The village is a close-knit one where the locals are neighbourly and were observed gathered in each other’s yard for a morning chat. This is a community where the people live in harmony and it is quite a peaceful, countryside village where the people go about their daily activities in a civil manner.

The village is home to one of the top cricket clubs on that corridor and they do their part to promote sports and encourage young people to occupy their free time in recreational activities instead of wasting time. The village has a nursery school, a pavilion with a relatively large sports ground, a mandir and a few roadside businesses ranging from a hardware store to a spare parts store, a barbershop among others.

The people of this village are welcoming and very accommodating and portray a giving attitude. The residents of this village are mostly Indo-Guyanese with a handful of Afro-Guyanese and they co-exist in a brotherly and sisterly fashion. Number 72 Village ‘Hong Kong’ comes under the Number 52 Neighbourhood Democratic Council (NDC) which have under their control 24 villages to manage from #52 to #74 Villages.

Number 72 Nursery School

This village is home to about 2,000 people, who are predominately farmers and small business owners. The village is a unique place to reside because the people are simple and they have ways and means to be self-sufficient and hardly ever leave their village to go elsewhere.

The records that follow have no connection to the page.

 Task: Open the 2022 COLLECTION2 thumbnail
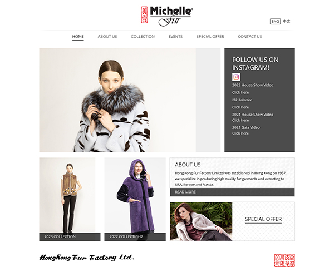(135, 199)
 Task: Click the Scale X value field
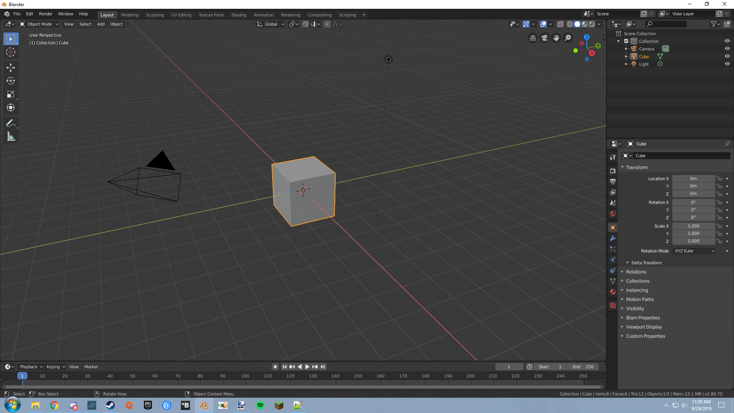(x=693, y=226)
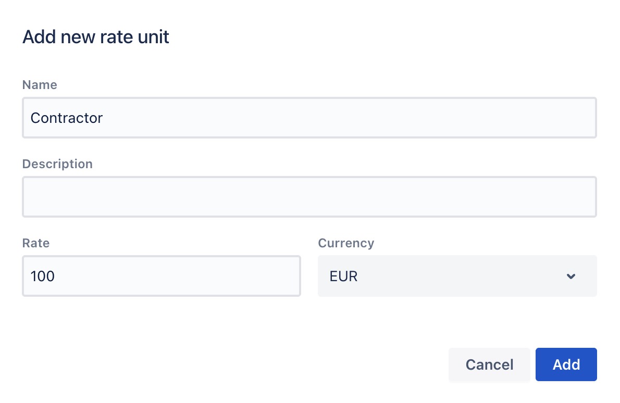Click the Currency field label
620x403 pixels.
point(346,243)
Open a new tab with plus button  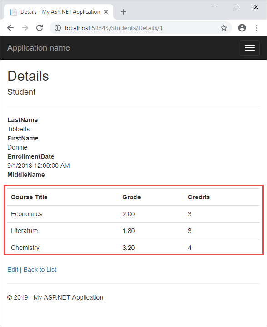123,12
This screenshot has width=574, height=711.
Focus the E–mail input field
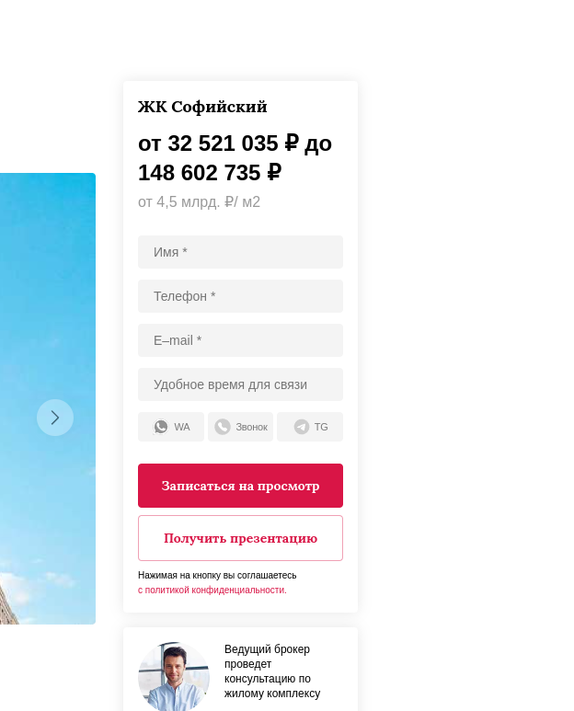click(x=240, y=340)
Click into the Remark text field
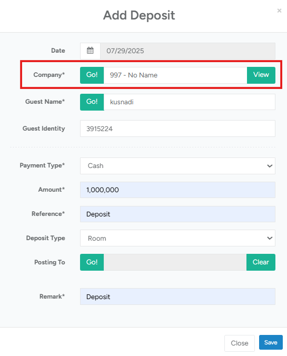Screen dimensions: 287x356 click(x=177, y=296)
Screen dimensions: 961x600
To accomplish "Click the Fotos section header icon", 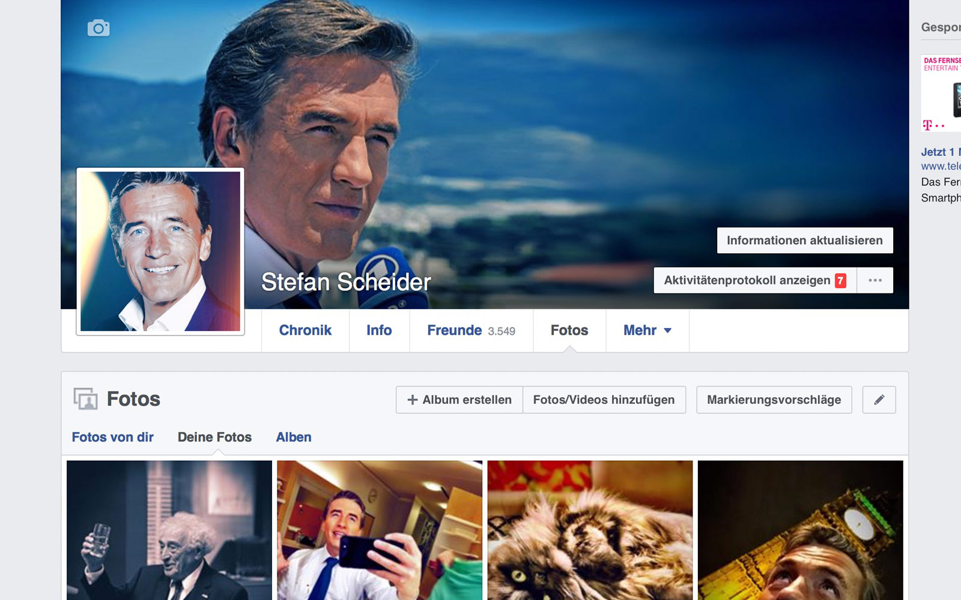I will (85, 399).
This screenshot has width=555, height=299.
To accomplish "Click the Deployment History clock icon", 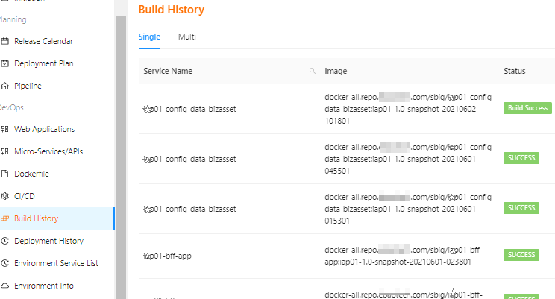I will click(x=5, y=241).
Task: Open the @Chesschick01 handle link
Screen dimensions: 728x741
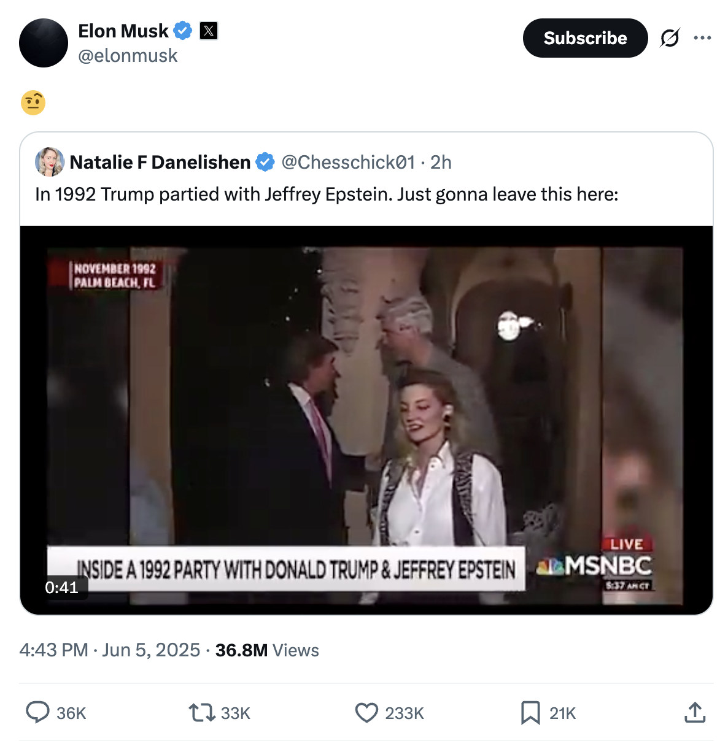Action: [348, 162]
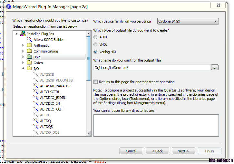Click the ALTASMI_PARALLEL megafunction icon
234x164 pixels.
pos(36,86)
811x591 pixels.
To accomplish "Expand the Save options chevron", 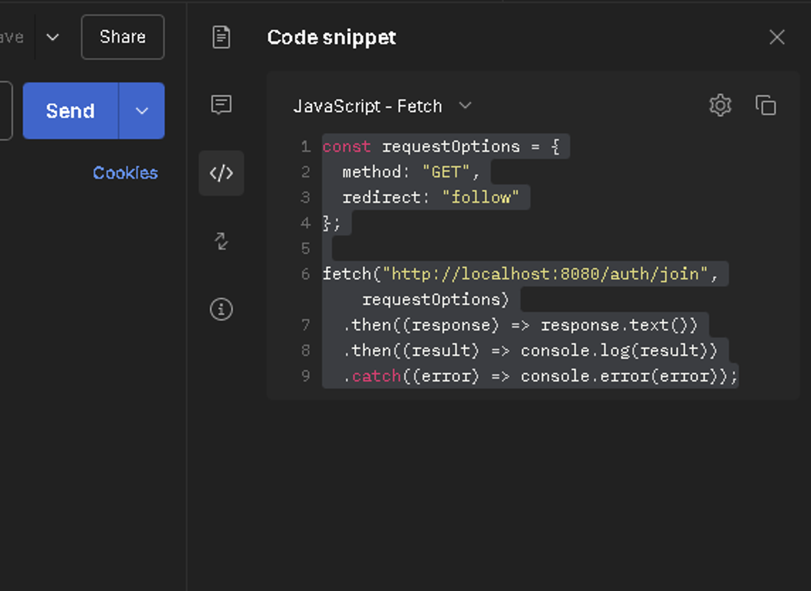I will (x=53, y=37).
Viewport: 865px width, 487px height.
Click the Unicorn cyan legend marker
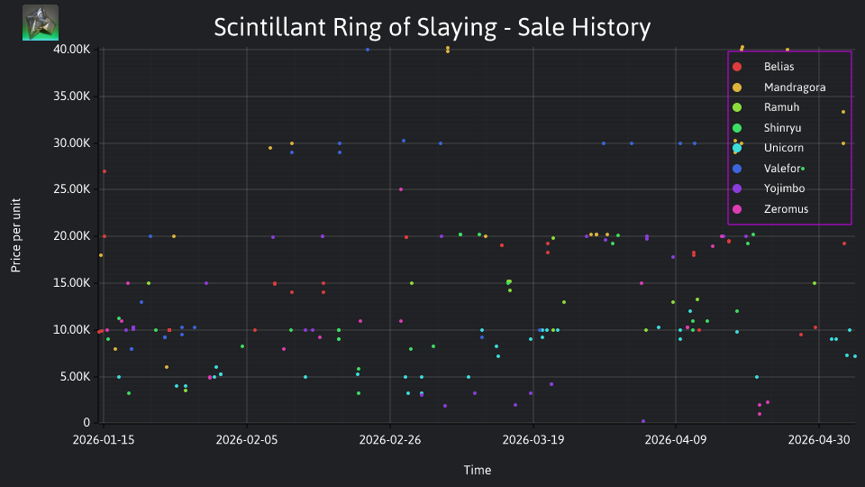[x=737, y=148]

The re-migrant rice farmer
Meanwhile, the Pepperpot Magazine met Raj Sawh, a resident, whose front yard has a swinger and some chairs to accommodate fellow villagers, who would gather at his place every day for the usual chit-chat. The 58-year-old stated that he lived almost all his life in that village and inherited the property from his parents.

The village mandir

Sawh is a rice farmer with seven acres of rice cultivation and is the father of three, all of whom resides overseas. He returned to Guyana in 2008 after spending some time overseas and says his life is comfortable as such, he would entertain the neighbours. Sawh reported that the nearest primary school is at #71 Village and the students would attend Line Path Secondary School or the Lutheran High at Skeldon.

“Life is okay here except the NDC needs to do something about the illegal dumping of refuse around the village and there is a need for employment of the young people here, who are engaged in drug abuse and loitering,” he said. Apart from these issues, he stated that Number 72 Village ‘Hong Kong’ is quite a safe place to live, since they do not have petty thieves and can leave their possessions unattended.

Sawh is one of the few villagers who would give back to the community and he had a ‘sweetmeat’ exercise in which Diwali packages were given to villagers and candy bags were distributed to the children of the community. “This is just my way of giving back to the community because I feel compelled to do, having lived here and return to stay I know the needs of the people and I want to contribute,” he said.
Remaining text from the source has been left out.